Glimpses of Unfamiliar Japan


"Buddhism . . . recognizing no permanency, no finite stabilities, no distinctions of character or class or race, except as passing phenomena,--nay, no difference even between gods and men,--has been essentially the religion of tolerance. Demon and angel are but varying manifestations of the same Karma;--hell and heaven mere temporary halting-places upon the journey to eternal peace. For all beings there is but one law,--immutable and divine: the law by which the lowest must rise to the place of the highest,--the law by which the worst must become the best,--the law by which the vilest must become a Buddha. In such a system there is no room for prejudice and for hatred. Ignorance alone is the source of wrong and pain; and all ignorance must finally be dissipated in infinite light through the decomposition of Self.

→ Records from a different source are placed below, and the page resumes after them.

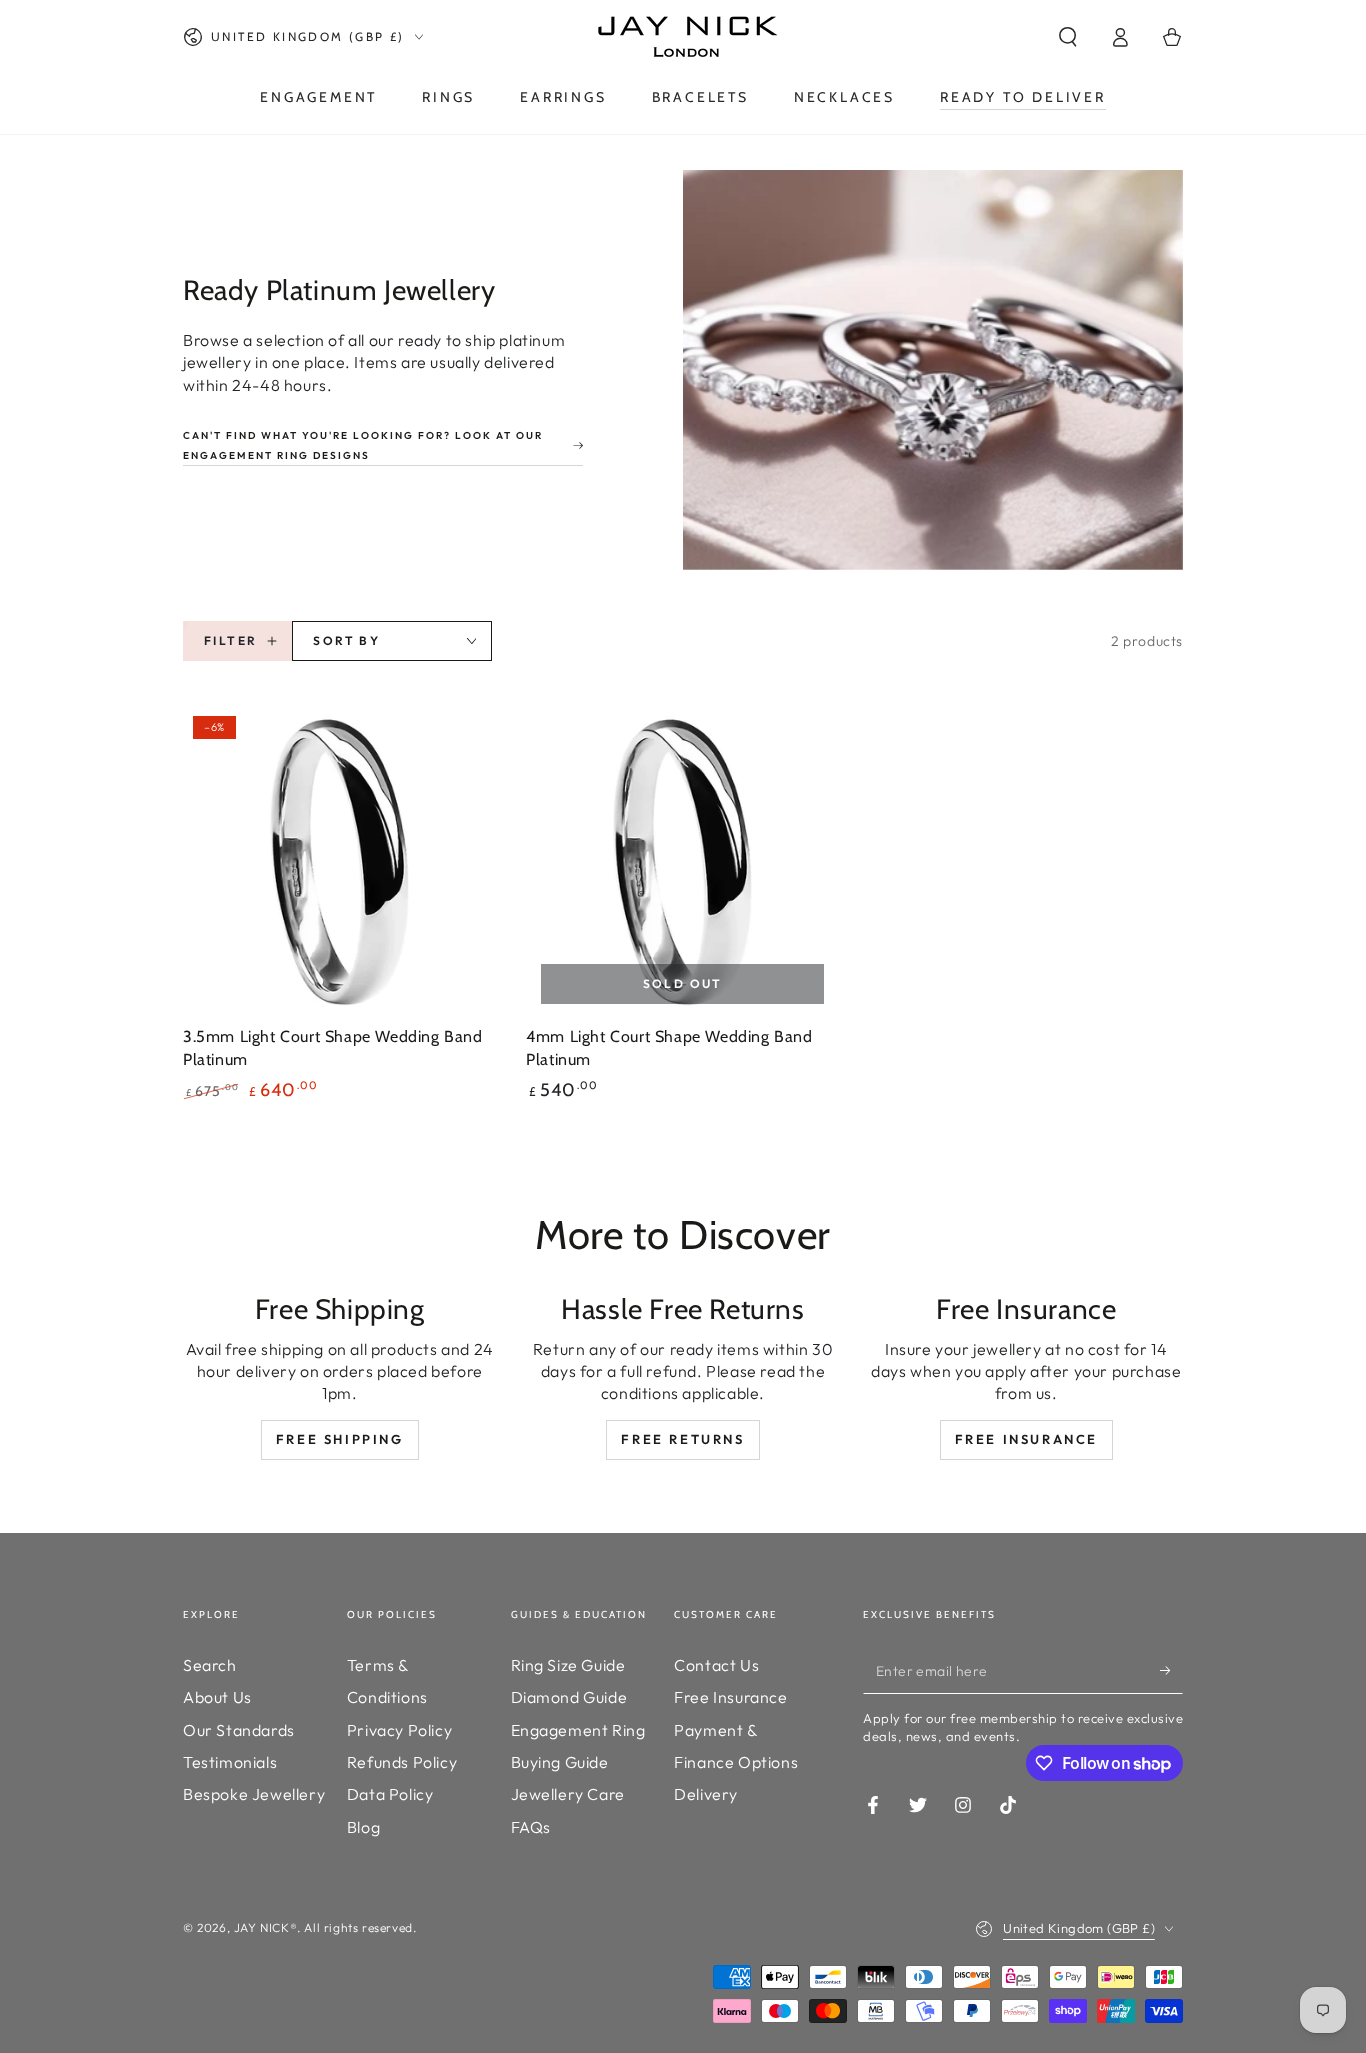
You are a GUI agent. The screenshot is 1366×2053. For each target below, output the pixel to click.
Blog (363, 1827)
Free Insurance (1026, 1439)
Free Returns (682, 1439)
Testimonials (230, 1762)
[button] (1068, 37)
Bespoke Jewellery (254, 1794)
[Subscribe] (1171, 1671)
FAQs (531, 1827)
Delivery (706, 1794)
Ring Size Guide (568, 1665)
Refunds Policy (402, 1762)
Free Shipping (340, 1439)
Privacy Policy (399, 1730)
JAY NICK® (265, 1927)
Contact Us (716, 1665)
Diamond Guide (569, 1697)
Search (210, 1665)
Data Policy (390, 1794)
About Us (217, 1697)
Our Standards (239, 1730)
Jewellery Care (568, 1794)
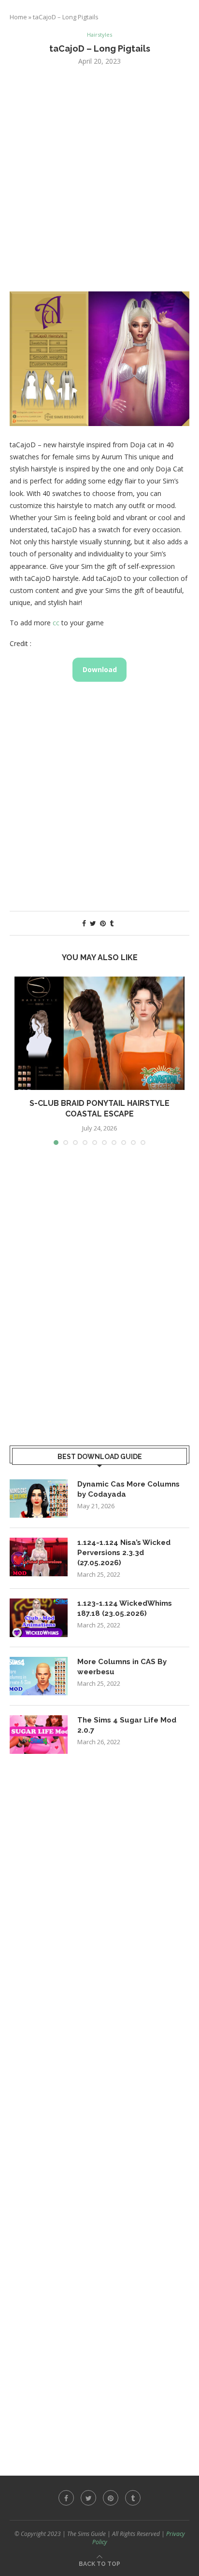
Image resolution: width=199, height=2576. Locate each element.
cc (56, 622)
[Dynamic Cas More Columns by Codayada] (39, 1498)
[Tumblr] (133, 2498)
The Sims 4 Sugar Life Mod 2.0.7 (126, 1725)
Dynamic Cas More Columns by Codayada (128, 1489)
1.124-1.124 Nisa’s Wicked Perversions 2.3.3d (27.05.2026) (124, 1552)
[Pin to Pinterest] (103, 923)
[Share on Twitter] (93, 923)
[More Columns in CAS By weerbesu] (39, 1676)
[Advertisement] (99, 177)
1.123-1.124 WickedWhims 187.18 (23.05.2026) (124, 1608)
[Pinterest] (110, 2498)
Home (18, 17)
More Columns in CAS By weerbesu (122, 1666)
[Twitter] (88, 2498)
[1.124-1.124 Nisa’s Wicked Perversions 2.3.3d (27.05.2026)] (39, 1557)
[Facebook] (66, 2498)
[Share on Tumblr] (112, 923)
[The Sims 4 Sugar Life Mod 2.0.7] (39, 1734)
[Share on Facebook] (84, 923)
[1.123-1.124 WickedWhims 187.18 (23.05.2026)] (39, 1617)
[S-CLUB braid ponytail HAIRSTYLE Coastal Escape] (99, 1033)
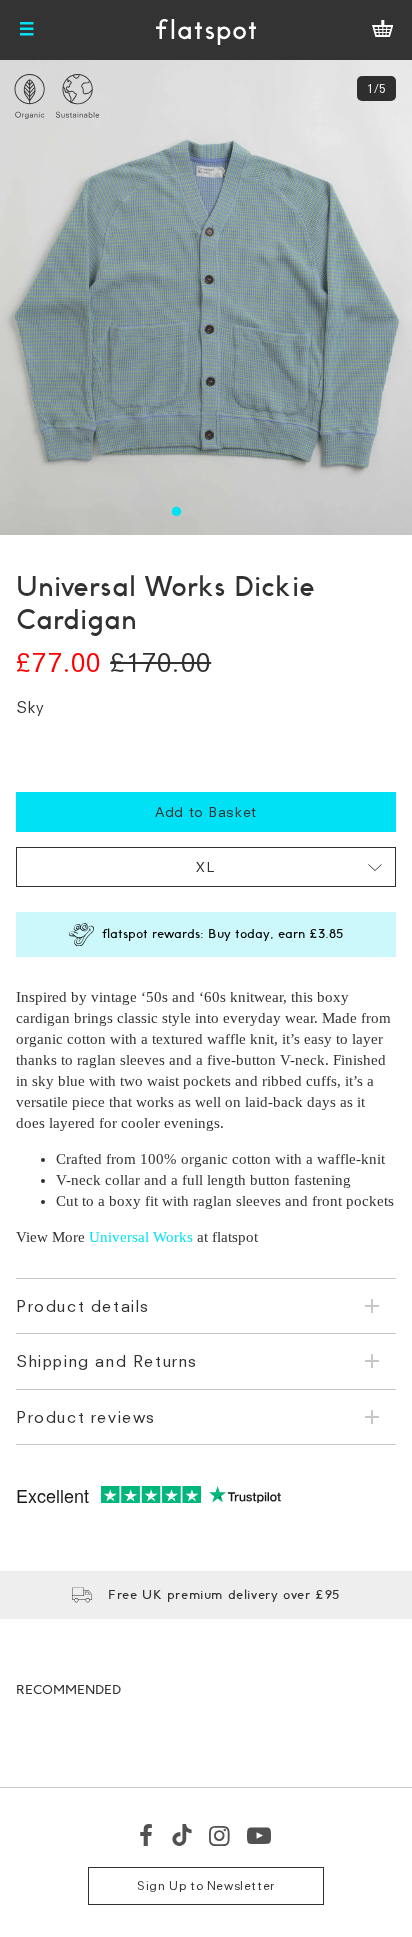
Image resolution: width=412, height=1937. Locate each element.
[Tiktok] (182, 1835)
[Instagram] (220, 1835)
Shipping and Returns (107, 1361)
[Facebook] (147, 1835)
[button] (175, 511)
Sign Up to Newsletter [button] (206, 1885)
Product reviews (86, 1417)
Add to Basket (206, 811)
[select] (206, 867)
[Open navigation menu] (27, 30)
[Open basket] (382, 30)
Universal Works (141, 1237)
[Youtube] (260, 1835)
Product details (83, 1306)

But in the case of the average seeker after truth, this refinement and ultimate decomposition of self can be effected only with lentor inexpressible. The phantom-individuality, though enduring only for the space of a single lifetime, shapes out of the sum of its innate qualities, and out of the sum of its own particular acts and thoughts, the new combination which succeeds it,--a fresh individuality,--another prison of illusion for the Self-without-selfishness. As name and form, the false self dissolves; but its impulses live on and recombine; and the final destruction of those impulses--the total extinction of their ghostly vitality,--may require a protraction of effort through billions of centuries. Perpetually from the ashes of burnt-out passions subtler passions are born,--perpetually from the graves of illusions new illusions arise. The most powerful of human passions is the last to yield: it persists far into superhuman conditions. Even when its grosser forms have passed away, its tendencies still lurk in those feelings originally derived from it or interwoven with it,--the sensation of beauty, for example, and the delight of the mind in graceful things. On earth these are classed among the higher feelings. But in a supramundane state their indulgence is fraught with peril: a touch or a look may cause the broken fetters of sensual bondage to reform. Beyond all worlds of sex there are strange zones in which thoughts and memories become tangible and visible objective facts,--in which emotional fancies are materialized,-- in which the least unworthy wish may prove creative."

Gleanings in the Buddha Fields

I also strongly recommend Kokoro which is often available in paperback. 今日、 朝から晩まで心よくして下さい。